Tareas por realizar:
1. Resuma en dos oraciones el texto sobre José Martí que aparece más abajo.
2. Según el texto sobre José Martí, ¿por qué sometió Martí su autoridad personal a una institucionalidad? Responda en no más de dos oraciones.
3. Prosiga el texto sobre José Martí a partir de su última oración.

Institucionalizar el proyecto revolucionario, para cimentar éticamente la República futura
La herencia de José Martí, caracterizada por su valor planetario, encarna honor y responsabilidad especiales para Cuba,
beneficiaria directa de su sacrificio y su luz. Con la guía de su
legado alcanzó el país la liberación nacional y desbrozó el camino para
un afán justiciero del que sería infamante desertar.
La inquebrantable ética de Martí valida el arranque de sus Versos sencillos:
“Yo soy un hombre sincero”. Su obra escrita y en actos, cuyo centro
fue la política, fue expresión de honradez. Lo confirmó con el esmero
táctico y estratégico que puso en el Partido Revolucionario Cubano,
definido por Juan Marinello como “creación ejemplar de José Martí”.
Esa organización, que se proclamó
constituida el 10 de abril de 1892, nació “de la obra de doce años
callada e incesante”, según el propio Martí. Fue, por tanto, para
decirlo apretadamente, fruto de una experiencia que aunó como lecciones o
retos las heroicidades y vicisitudes de la Guerra de los Diez Años; la
historia de los pueblos de nuestra América, lacerada por la herencia
colonial y el caudillismo; la opresión impuesta a Cuba por España, y la
voracidad de los Estados Unidos, potencia entonces naciente y presta a
desplazar a la metrópoli europea en la dominación de Cuba. Martí quiso
frenar el expansionismo estadounidense, y buscar el equilibrio del
mundo, con la independencia de las Antillas y de nuestra América en
general.
La república deseada por Martí para Cuba
debía tener como “ley primera […] el culto de los cubanos a la dignidad
plena del hombre”. De lo contrario, no merecería ni “una lágrima de
nuestras mujeres ni una sola gota de sangre de nuestros bravos”. Lo
proclamó el 26 de noviembre de 1891, en el discurso Con todos, y para el bien de todos, umbral de los documentos rectores del Partido que se gestaba. En el Manifiesto de Montecristi plasmó la aspiración de que la guerra no fuese “la tentativa caprichosa de una independencia más temible que útil”.
Fundar un pueblo nuevo
Martí sometió su creciente y bien ganada
autoridad personal a una institucionalidad que impidiese el fomento del
caudillismo, nocivo aunque lo animaran las mejores intenciones. De
producirse, las deformaciones caudillescas harían que el Partido y su
brújula dependieran de individualidades, tanto más influyentes cuanto
mayores fueran su autoridad y sus méritos.
Escritas por él, quien propició que fueran aprobadas en el seno de una emigración patriótica mayoritariamente obrera, las Bases
de la organización explicitan un propósito básico: “fundar […] un
pueblo nuevo y de sincera democracia, capaz de vencer, por el orden del
trabajo real y el equilibrio de las fuerzas sociales, los peligros de
la libertad repentina en una sociedad compuesta para la esclavitud”.

Conjunto de datos:
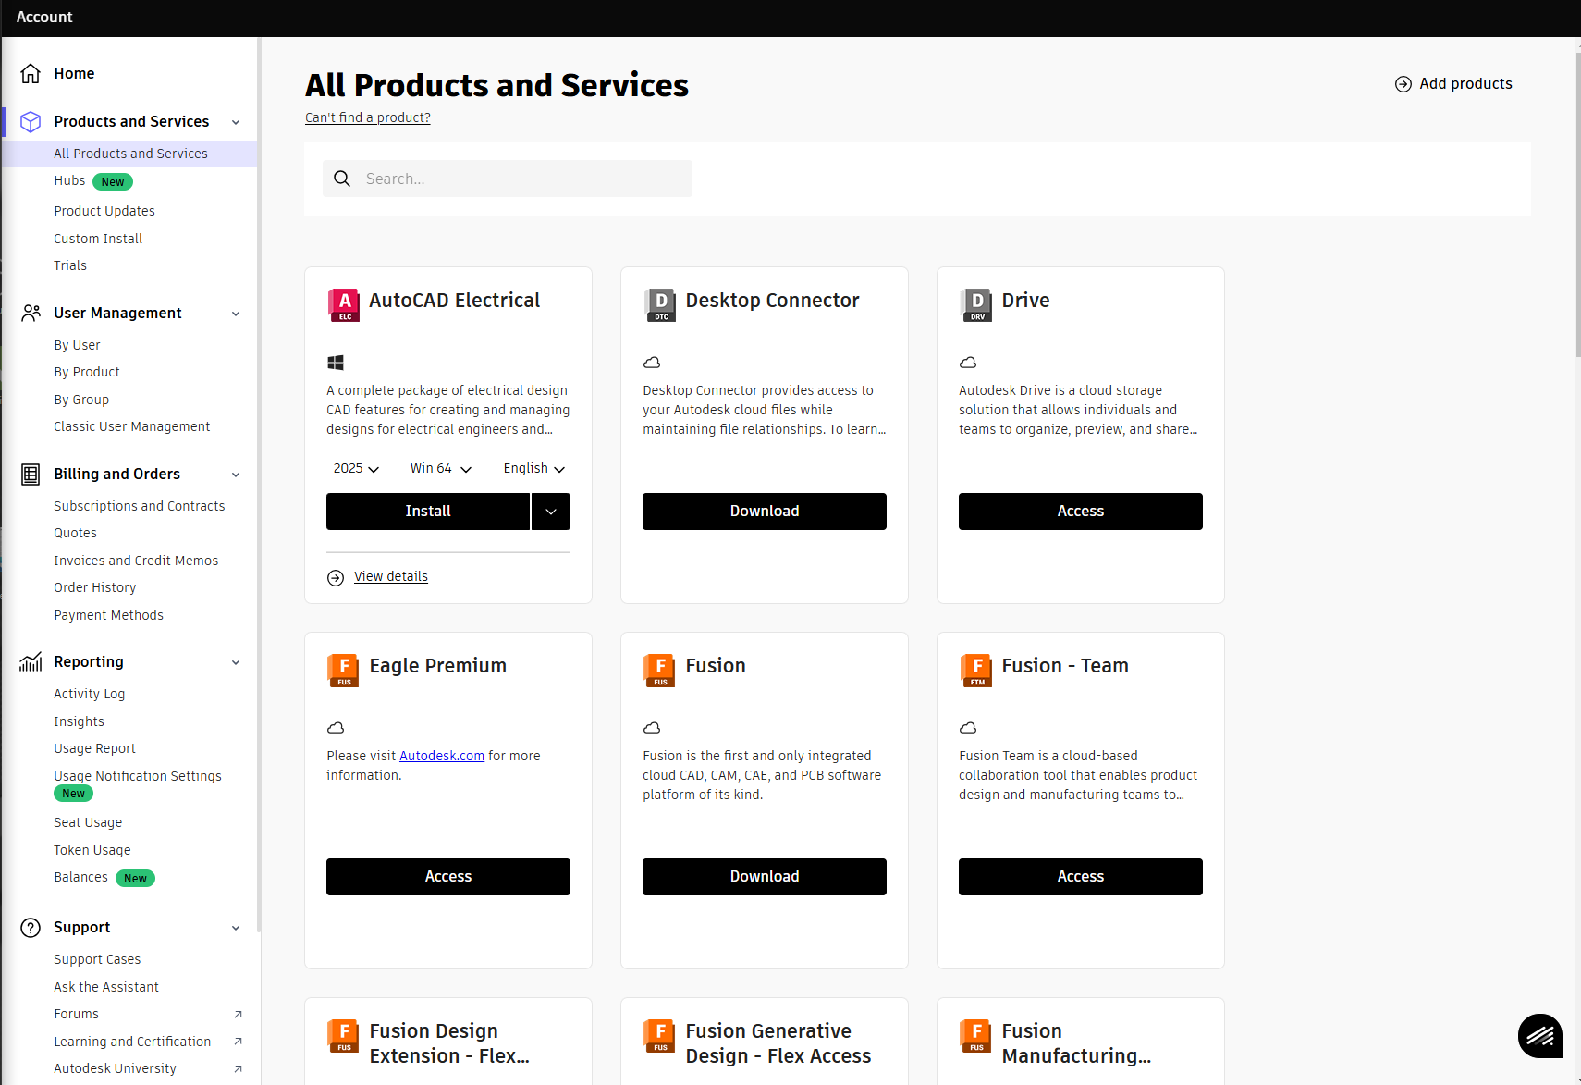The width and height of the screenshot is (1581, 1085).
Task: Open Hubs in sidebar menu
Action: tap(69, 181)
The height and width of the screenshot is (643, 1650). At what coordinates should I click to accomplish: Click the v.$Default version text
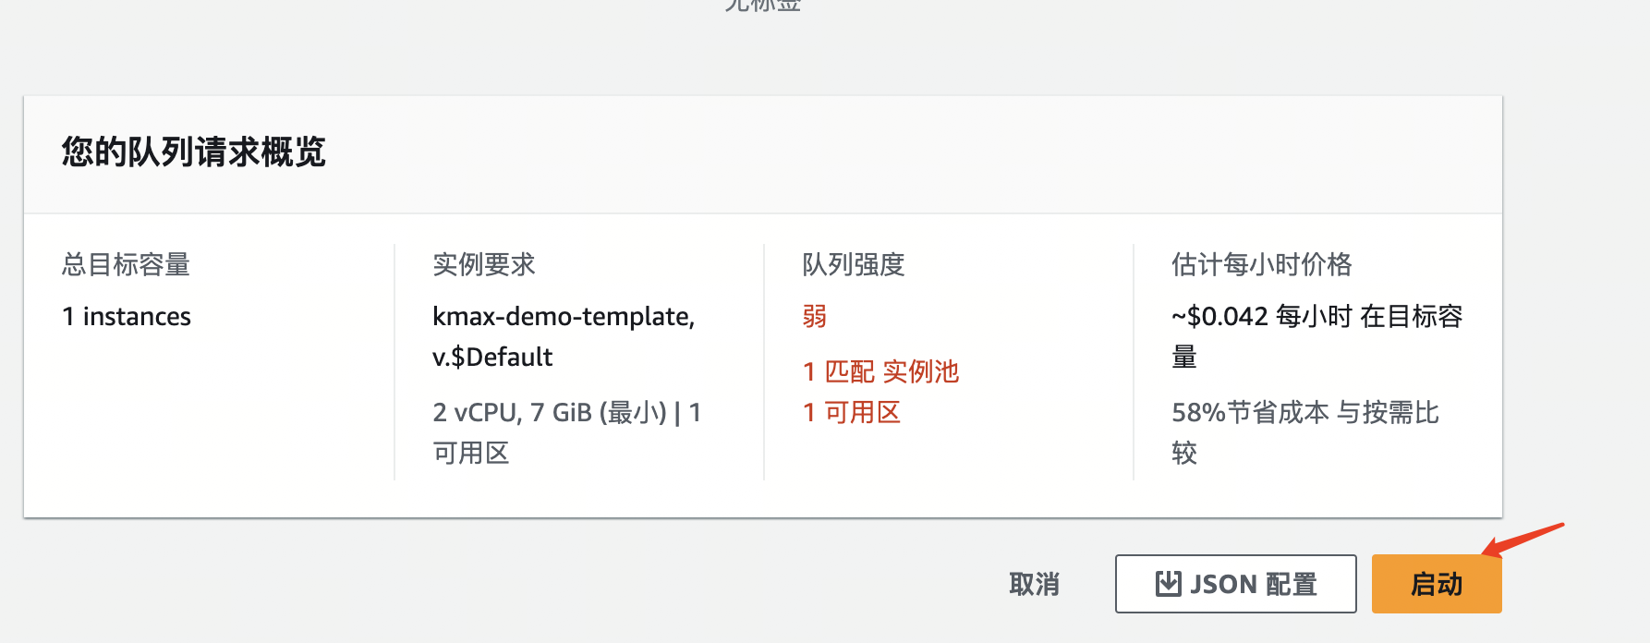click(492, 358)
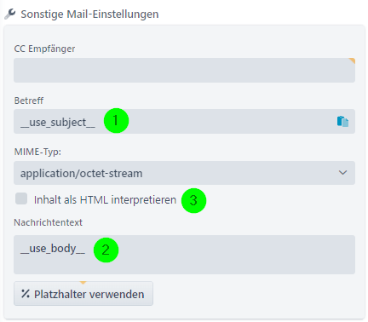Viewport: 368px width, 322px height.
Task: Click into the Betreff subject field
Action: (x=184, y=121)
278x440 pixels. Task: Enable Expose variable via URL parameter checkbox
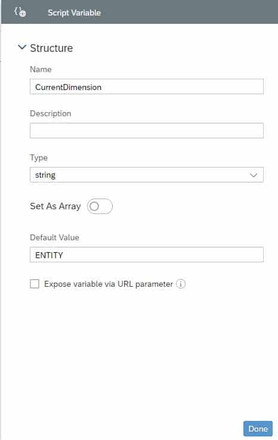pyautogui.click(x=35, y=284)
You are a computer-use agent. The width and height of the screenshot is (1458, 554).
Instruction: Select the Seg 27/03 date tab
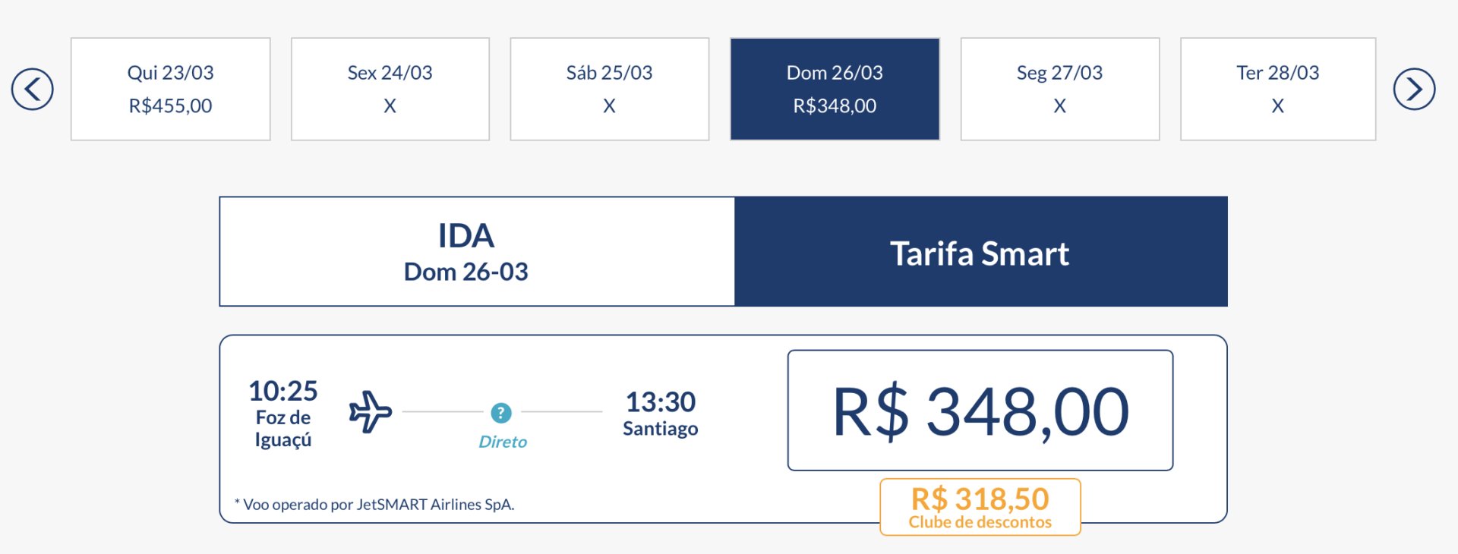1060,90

...

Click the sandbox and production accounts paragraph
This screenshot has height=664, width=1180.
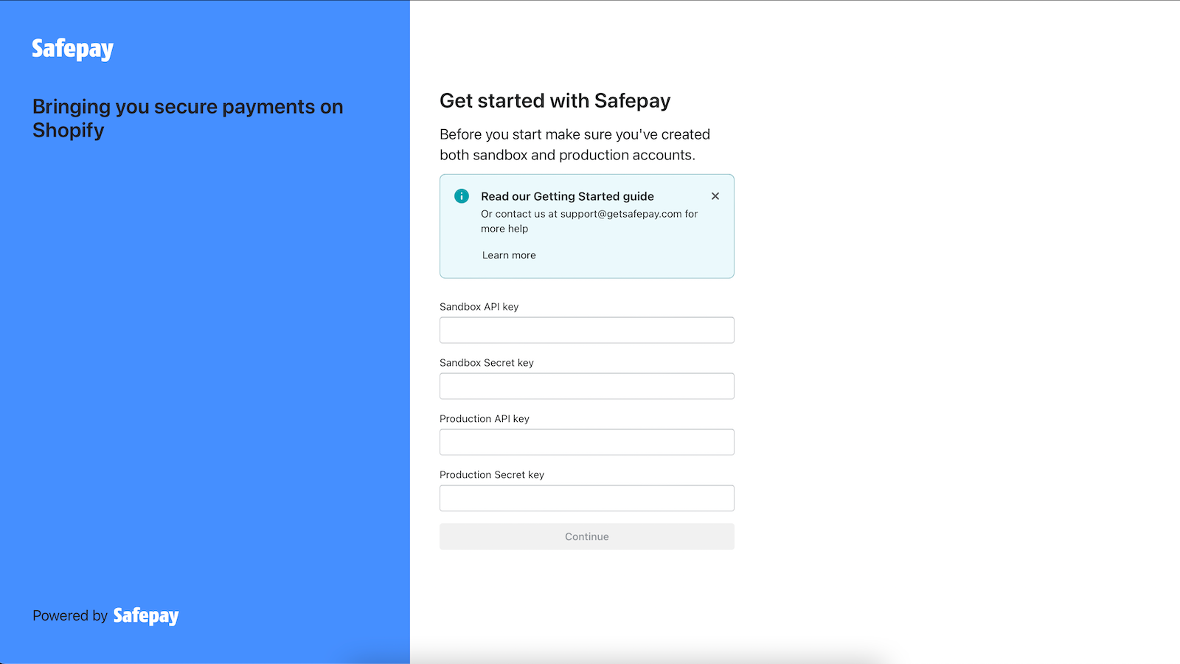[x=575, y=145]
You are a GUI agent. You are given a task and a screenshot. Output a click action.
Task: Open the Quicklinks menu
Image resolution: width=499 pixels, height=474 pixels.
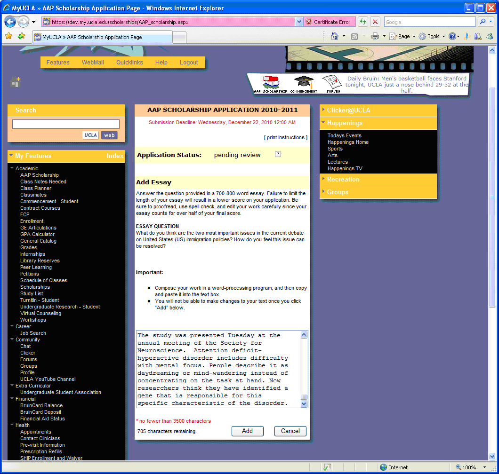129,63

Lista de respuestas:
1. El Partido Revolucionario Cubano, creado por José Martí y constituido el 10 de abril de 1892, nació de doce años de experiencia que reunió las lecciones de la Guerra de los Diez Años, la historia de nuestra América, la opresión española y la voracidad de los Estados Unidos. Martí quiso para Cuba una república basada en el culto a la dignidad plena del hombre y sometió su autoridad personal a una institucionalidad que impidiera el caudillismo.

2. Martí quiso impedir el fomento del caudillismo, que el texto considera nocivo aunque lo animen las mejores intenciones. Si se produjeran esas deformaciones, el Partido y su brújula dependerían de individualidades, tanto más influyentes cuanto mayores fueran su autoridad y sus méritos.

3.
Deseaba el bien de todos, pero conocía las fuerzas que se autoexcluían de ese fin. En el artículo titulado Los pobres de la tierra, alusión a aquellos con quienes en Versos sencillos había dicho que quería echar su suerte -y la echaba-,
habló de “la patria, ingrata acaso, que abandonan al sacrificio de los
humildes los que mañana querrán, astutos, sentarse sobre ellos”.
En los preparativos de la contienda
resultaba prematuro —o ni tiempo habría para ello— anticiparse a
teorizar sobre modos de gobierno para la paz. Pero reclama atención un
apunte que diversos estudiosos —Cintio Vitier y Jorge Ibarra los
primeros— han destacado por las iluminaciones que aporta —coherentes
con el pensamiento general del autor—, pero no ha recibido toda la
atención que merece. Tomado del volumen Fragmentos de las Obras completas martianas, y copiado, por apremio de espacio, sin los puntos y aparte que allí tiene, expresa:
“Ha de tenderse a una forma de gobierno en
que estén representadas todas las diversidades de opinión del país en
la misma relación en que están sus votos. Un consejo de gobierno, que
elija, cada año, su presidente de su seno. El Congreso: electo cada
cuatro años.– Que el pueblo elija los gobernadores; el Consejo de
Gobierno corresponderá al número de votos.– De siete, por ejemplo, los
siete que relativamente obtengan más votos. Que cada opinión esté
representada en el gobierno. Que la minoría estará siempre en minoría:
¡como debe estar, puesto que es la minoría! Para [que] no se vea
obligada a ser la oposición, como es ahora, ni influir en el gobierno
como enemiga obligada, y por residencia, sino de cerca, con su opinión
diaria, y por derecho reconocido. Garantía para todos. Poder para
todos.– Sobre los puestos puramente políticos.– Inamovibles los
empleos.–”
En particular, lo planteado sobre puestos políticos buscaba que estos no deviniesen privilegios en el vaivén del favoritismo.
Con el pueblo
El 24 de enero de 1880, en el discurso que
puede tomarse como inicio público de la labor de doce años que dio
origen al Partido, Martí afirmó: “El pueblo, la masa adolorida, es el
verdadero jefe de las revoluciones”; y en Nuestra América, a
inicios de 1891, señaló que en esta parte del mundo se había incumplido
un deber cardinal: el de hacer “con los oprimidos […] causa común,
para afianzar el sistema opuesto a los intereses y hábitos de mando de
los opresores”.
Su claridad sobre la relación entre tales
intereses y hábitos de poder ilumina el alcance de aquel apunte, poco
estudiado, que rompe los límites de la democracia semifeudal o burguesa
que él conoció. La superó también el modo como concibió y estructuró
el Partido, con elecciones anuales y la posibilidad de que los
dirigentes —empezando por el Delegado, cargo para el cual fue electo él—
fueran depuestos por los electores, ante quienes debían rendir
periódicamente cuenta. Buscaba crear las raíces para un funcionamiento
social que en el mundo sigue siendo un desiderátum incumplido, o
burlado.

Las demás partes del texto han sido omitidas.